Les six coups de feu simultanés atteignirent leur cible et Julian s'effondra sur la table.
La stupéfaction sur son visage. Il respirait encore, mais avait lâché le Glock et Gibbs le récupéra. I
Il se pencha sur lui.
"Surpris? Je ne suis pas cinglé, tu sais, j'avais un sacré backup. Lui dit-il doucement.
Tony apparut à ses côtés, le visage fermé, une lueur dangereuse dans le regard.
"Anton? Murmura Julian, avec effort.
"Fallait pas toucher à Gibbs, Julian... Dit le jeune homme froidement.
"Co...Comment? Pourquoi lui? Demanda-t-il dans un souffle.
Tony se pencha vers lui et murmura à son oreille quelques mots. L'homme émit un son étrange et cessa de respirer.
Le silence dans le hangar fut brisé par le hurlement de joie d'Abby.
"Tony! McGee! Fornell! Cyb! Maï! Gred! C'était génial! Je vous adore! Cria-t-elle en approchant de la table, traînant Artémis à sa suite.
Toute l'équipe s'était avancée et leurs armes encore à la main, les tireurs se regardaient les uns les autres.
Un peu étonnés de leur coordination.
Ducky se pencha pour examiner Julian et vérifier qu'il était bien mort.
Gibbs débarrassa Tony de son arme et le serra contre lui. Se foutant de ce qu'en penseraient les autres.
"Ca va?
"Ca va... Marmonna le jeune homme en enfouissant sa tête dans le cou de Jethro.
"Ducky-man... Alors? Demandait Abby en regardant le ME.
"Je n'ai jamais vu ça. Enfin si... Une fois au Penjhab, quand j'étais jeune, nous avions...
"Ducky! S'exclama la jeune Goth en secouant ses couettes. Plus tard le Penjahb, dis nous qui l'a tué...
Le médecin leva la tête du cadavre et lança un regard circulaire autours de lui.
"Tous. Vous l'avez tous tué. Il a six impacts de balles, et tous dans des zones mortelles. Je ne pourrais pas vous départager. Même si je l'autopsie...
Cyb fit une petite grimace:
"Ben tu vois, Gred, t'arrives encore à toucher tes cibles, t'es pas complètement fini mon vieux...
"Cybbbbbb... Gronda le black en levant les yeux au ciel.
Les armes regagnèrent leurs holsters respectifs, et le soulagement fit naître quelques sourires.
Maï se rapprocha de Ducky et commença à lui parler doucement. Le vieil homme approuva et se tourna vers les autres.
"Nous allons devoir nous occuper de certaines choses avec ma jeune amie, je vous prie donc de ne pas rester dans les parages, nous avons du boulot. Déclara-t-il en hochant la tête. Jethro...?
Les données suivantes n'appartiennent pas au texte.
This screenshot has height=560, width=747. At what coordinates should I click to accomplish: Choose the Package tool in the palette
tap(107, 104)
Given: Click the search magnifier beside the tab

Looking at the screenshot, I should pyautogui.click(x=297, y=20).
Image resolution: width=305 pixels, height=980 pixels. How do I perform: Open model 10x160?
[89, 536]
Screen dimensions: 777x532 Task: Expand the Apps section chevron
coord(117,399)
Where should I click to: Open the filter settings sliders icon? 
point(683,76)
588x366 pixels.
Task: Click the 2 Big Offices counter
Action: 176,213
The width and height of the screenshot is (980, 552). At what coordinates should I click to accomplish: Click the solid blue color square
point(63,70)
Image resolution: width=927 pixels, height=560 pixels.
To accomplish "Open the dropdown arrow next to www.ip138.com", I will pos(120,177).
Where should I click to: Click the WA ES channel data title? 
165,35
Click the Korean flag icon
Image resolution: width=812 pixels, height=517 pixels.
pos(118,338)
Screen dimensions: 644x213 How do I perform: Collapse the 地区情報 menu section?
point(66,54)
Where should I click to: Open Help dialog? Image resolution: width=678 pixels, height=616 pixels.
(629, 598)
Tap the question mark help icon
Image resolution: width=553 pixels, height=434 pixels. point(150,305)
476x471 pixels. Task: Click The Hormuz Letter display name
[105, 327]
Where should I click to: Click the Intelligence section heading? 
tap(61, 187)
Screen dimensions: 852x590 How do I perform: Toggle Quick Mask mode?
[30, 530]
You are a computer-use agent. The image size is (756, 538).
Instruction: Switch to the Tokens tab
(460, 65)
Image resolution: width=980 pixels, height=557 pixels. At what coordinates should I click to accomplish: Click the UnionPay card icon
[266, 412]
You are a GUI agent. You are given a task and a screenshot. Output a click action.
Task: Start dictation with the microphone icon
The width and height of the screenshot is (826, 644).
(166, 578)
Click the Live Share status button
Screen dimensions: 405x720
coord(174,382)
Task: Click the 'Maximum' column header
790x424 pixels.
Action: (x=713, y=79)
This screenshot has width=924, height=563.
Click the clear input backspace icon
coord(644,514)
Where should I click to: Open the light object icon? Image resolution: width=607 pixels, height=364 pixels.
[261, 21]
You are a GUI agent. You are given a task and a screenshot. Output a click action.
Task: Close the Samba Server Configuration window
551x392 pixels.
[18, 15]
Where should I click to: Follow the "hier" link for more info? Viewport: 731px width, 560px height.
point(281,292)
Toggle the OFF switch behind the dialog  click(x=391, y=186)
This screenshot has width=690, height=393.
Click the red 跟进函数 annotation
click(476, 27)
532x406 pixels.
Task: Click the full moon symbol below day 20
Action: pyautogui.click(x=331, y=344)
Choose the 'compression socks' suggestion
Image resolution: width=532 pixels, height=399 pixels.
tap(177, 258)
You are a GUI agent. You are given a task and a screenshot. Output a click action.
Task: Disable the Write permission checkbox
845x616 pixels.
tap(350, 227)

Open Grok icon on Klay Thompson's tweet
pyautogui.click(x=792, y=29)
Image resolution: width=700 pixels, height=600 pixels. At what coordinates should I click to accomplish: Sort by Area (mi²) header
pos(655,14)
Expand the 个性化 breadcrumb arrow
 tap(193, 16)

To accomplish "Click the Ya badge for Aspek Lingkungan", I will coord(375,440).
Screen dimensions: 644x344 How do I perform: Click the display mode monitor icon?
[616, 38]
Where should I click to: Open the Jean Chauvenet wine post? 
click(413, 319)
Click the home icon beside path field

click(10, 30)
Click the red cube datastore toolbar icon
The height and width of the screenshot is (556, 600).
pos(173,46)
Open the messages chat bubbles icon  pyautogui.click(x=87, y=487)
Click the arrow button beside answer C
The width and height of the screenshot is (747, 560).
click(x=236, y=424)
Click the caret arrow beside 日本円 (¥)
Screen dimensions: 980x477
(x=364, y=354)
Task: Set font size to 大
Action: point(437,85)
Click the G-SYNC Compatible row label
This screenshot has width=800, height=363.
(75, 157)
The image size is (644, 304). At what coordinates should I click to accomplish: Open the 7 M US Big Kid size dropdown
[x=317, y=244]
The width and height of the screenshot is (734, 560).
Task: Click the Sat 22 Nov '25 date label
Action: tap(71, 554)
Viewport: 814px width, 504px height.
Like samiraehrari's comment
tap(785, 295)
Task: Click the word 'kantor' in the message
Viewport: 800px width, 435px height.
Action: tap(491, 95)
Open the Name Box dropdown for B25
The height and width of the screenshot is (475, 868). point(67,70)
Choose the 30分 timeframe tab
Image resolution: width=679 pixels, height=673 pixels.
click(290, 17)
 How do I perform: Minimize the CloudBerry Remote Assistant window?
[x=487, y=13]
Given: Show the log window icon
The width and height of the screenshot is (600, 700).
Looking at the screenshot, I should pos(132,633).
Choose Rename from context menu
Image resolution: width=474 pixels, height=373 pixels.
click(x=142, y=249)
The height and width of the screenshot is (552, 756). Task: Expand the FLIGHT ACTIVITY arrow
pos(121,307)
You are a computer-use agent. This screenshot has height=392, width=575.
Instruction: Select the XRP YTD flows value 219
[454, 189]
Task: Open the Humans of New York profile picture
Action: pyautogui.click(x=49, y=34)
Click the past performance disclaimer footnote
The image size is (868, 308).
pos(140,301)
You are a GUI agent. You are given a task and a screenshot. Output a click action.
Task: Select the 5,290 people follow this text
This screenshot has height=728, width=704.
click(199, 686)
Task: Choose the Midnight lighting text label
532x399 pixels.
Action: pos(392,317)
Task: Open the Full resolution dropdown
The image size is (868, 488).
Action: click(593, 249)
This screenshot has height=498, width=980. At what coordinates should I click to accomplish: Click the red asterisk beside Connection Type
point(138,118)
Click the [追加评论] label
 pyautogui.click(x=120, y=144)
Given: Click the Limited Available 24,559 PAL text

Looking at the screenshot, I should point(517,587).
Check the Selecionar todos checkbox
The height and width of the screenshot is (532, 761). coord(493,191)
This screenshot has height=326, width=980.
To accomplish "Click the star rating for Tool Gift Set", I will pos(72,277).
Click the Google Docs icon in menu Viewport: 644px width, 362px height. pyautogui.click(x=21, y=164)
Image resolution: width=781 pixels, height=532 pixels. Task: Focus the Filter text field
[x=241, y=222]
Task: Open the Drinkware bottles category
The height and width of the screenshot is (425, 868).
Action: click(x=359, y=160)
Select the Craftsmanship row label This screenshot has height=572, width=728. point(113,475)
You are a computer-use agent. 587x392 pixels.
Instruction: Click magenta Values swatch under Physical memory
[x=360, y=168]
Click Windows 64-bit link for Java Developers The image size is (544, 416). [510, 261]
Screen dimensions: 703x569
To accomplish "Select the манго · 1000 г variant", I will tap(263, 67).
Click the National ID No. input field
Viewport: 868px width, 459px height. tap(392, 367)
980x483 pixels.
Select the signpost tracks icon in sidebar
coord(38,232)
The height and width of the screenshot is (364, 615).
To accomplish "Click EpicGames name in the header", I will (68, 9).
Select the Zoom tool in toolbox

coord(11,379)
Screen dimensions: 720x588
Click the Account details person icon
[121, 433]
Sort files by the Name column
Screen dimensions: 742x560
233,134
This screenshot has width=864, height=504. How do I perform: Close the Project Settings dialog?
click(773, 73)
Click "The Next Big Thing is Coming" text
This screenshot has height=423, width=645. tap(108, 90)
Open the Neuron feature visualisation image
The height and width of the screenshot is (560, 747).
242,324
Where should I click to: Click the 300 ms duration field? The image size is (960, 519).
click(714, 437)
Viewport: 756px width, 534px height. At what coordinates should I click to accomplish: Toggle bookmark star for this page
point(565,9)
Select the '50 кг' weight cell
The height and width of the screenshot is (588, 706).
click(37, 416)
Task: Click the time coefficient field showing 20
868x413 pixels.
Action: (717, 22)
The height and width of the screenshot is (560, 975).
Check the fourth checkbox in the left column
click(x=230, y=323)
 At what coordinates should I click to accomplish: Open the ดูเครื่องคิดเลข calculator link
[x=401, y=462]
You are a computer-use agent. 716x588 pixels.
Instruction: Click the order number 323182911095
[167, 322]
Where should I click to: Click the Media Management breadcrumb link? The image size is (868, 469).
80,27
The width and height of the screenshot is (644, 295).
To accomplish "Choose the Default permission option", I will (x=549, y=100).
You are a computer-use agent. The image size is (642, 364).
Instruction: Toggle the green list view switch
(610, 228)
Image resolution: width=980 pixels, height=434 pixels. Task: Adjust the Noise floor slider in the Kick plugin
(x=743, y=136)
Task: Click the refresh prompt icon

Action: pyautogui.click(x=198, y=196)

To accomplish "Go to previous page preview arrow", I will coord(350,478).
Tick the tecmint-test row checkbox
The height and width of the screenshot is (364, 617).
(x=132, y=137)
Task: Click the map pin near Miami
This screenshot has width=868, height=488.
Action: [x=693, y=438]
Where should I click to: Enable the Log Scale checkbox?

"Ok Ducky, tout le monde sort d'ici. Fornell?
"Je m'occupe du gamin. On se reverra plus tard Gibbs. Tony. Tout le monde... Salut.
"Au revoir Tobias.
L'agent du FBI retourna chercher le jeune homme et partit avec lui.
"Je me demande comment il va faire... Dit McGee à mi-voix. Avec Mike. Pour ne pas qu'il parle...
"Il va vite comprendre où est son intérêt. Si Julian était resté en vie, il est probable que se soit lui qui soit mort dans quelques mois. Répondit Cyb en enlevant sa combinaison blanche.
Gred termina de tendre les bâches plastiques autours de la table de dissection. Et revint vers le reste du groupe.
"Gunny? Tu devrais y aller. On n'a pas besoin de vous ici, on va commencer à ranger. Dit-il en se perchant sur une caisse. Artémis, Abby et toi aussi Tim, vous devriez partir.
On se retrouvera plus tard.
"Ok Gred. Rentrez chez vous. On se retrouve ce soir chez moi. Ordonna Gibbs en entraînant Tony dans la chambre. Huit heures! Précisa-t-il en fermant la porte.
Huit mois plus tard, sur une Ile des caraïbes.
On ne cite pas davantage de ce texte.